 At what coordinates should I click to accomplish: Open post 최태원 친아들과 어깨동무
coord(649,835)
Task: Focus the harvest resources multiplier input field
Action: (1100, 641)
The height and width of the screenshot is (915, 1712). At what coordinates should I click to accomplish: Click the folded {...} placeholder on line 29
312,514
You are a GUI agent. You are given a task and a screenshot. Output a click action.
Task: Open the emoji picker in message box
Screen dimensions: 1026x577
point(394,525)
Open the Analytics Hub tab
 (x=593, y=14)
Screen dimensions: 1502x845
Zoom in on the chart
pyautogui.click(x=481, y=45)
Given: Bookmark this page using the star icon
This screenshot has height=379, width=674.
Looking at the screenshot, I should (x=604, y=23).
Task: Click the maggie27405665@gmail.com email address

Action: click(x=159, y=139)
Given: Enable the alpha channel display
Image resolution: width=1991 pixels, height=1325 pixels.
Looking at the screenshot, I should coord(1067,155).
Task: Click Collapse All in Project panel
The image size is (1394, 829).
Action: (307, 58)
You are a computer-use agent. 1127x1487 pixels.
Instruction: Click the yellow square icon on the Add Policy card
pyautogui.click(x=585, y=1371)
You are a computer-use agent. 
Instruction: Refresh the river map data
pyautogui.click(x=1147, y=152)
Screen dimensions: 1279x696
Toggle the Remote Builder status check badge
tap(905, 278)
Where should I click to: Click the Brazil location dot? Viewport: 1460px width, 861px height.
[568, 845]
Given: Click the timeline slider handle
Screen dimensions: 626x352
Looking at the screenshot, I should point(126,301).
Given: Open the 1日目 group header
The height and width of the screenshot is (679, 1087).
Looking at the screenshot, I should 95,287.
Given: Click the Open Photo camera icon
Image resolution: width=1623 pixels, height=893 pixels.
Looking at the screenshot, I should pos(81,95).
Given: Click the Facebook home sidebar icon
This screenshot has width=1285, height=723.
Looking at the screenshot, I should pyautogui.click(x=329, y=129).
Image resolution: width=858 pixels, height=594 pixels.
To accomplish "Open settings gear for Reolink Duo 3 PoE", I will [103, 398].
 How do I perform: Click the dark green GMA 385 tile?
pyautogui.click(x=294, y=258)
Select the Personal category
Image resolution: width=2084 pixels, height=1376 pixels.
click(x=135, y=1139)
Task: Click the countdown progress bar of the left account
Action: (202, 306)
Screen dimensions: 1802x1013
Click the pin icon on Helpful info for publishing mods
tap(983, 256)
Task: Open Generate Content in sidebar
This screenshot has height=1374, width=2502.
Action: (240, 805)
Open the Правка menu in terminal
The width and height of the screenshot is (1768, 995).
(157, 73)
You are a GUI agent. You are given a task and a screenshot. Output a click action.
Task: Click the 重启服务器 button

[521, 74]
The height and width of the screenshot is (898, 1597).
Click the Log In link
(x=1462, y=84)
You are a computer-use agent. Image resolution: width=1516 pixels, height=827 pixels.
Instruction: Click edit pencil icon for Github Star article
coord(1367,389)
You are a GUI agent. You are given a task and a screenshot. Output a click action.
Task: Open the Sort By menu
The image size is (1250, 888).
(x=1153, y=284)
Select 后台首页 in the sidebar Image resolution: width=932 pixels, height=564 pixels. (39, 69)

****

Repeat all the lines above, keeping them exactly as they are.

RESPONSE TO THIS TASK:
 At what coordinates should I click to accomplish: Open post 최태원 친아들과 어깨동무
coord(649,835)
Task: Focus the harvest resources multiplier input field
Action: (1100, 641)
The height and width of the screenshot is (915, 1712). At what coordinates should I click to accomplish: Click the folded {...} placeholder on line 29
312,514
You are a GUI agent. You are given a task and a screenshot. Output a click action.
Task: Open the emoji picker in message box
Screen dimensions: 1026x577
point(394,525)
Open the Analytics Hub tab
 (x=593, y=14)
Screen dimensions: 1502x845
Zoom in on the chart
pyautogui.click(x=481, y=45)
Given: Bookmark this page using the star icon
This screenshot has height=379, width=674.
Looking at the screenshot, I should (x=604, y=23).
Task: Click the maggie27405665@gmail.com email address

Action: click(x=159, y=139)
Given: Enable the alpha channel display
Image resolution: width=1991 pixels, height=1325 pixels.
Looking at the screenshot, I should coord(1067,155).
Task: Click Collapse All in Project panel
The image size is (1394, 829).
Action: (307, 58)
You are a computer-use agent. 1127x1487 pixels.
Instruction: Click the yellow square icon on the Add Policy card
pyautogui.click(x=585, y=1371)
You are a computer-use agent. 
Instruction: Refresh the river map data
pyautogui.click(x=1147, y=152)
Screen dimensions: 1279x696
Toggle the Remote Builder status check badge
tap(905, 278)
Where should I click to: Click the Brazil location dot? Viewport: 1460px width, 861px height.
[568, 845]
Given: Click the timeline slider handle
Screen dimensions: 626x352
Looking at the screenshot, I should point(126,301).
Given: Open the 1日目 group header
The height and width of the screenshot is (679, 1087).
Looking at the screenshot, I should 95,287.
Given: Click the Open Photo camera icon
Image resolution: width=1623 pixels, height=893 pixels.
Looking at the screenshot, I should pos(81,95).
Given: Click the Facebook home sidebar icon
This screenshot has width=1285, height=723.
Looking at the screenshot, I should pyautogui.click(x=329, y=129).
Image resolution: width=858 pixels, height=594 pixels.
To accomplish "Open settings gear for Reolink Duo 3 PoE", I will [103, 398].
 How do I perform: Click the dark green GMA 385 tile?
pyautogui.click(x=294, y=258)
Select the Personal category
Image resolution: width=2084 pixels, height=1376 pixels.
click(x=135, y=1139)
Task: Click the countdown progress bar of the left account
Action: (202, 306)
Screen dimensions: 1802x1013
Click the pin icon on Helpful info for publishing mods
tap(983, 256)
Task: Open Generate Content in sidebar
This screenshot has height=1374, width=2502.
Action: (240, 805)
Open the Правка menu in terminal
The width and height of the screenshot is (1768, 995).
(157, 73)
You are a GUI agent. You are given a task and a screenshot. Output a click action.
Task: Click the 重启服务器 button

[521, 74]
The height and width of the screenshot is (898, 1597).
Click the Log In link
(x=1462, y=84)
You are a computer-use agent. Image resolution: width=1516 pixels, height=827 pixels.
Instruction: Click edit pencil icon for Github Star article
coord(1367,389)
You are a GUI agent. You are given a task and a screenshot. Output a click action.
Task: Open the Sort By menu
The image size is (1250, 888).
(x=1153, y=284)
Select 后台首页 in the sidebar Image resolution: width=932 pixels, height=564 pixels. (39, 69)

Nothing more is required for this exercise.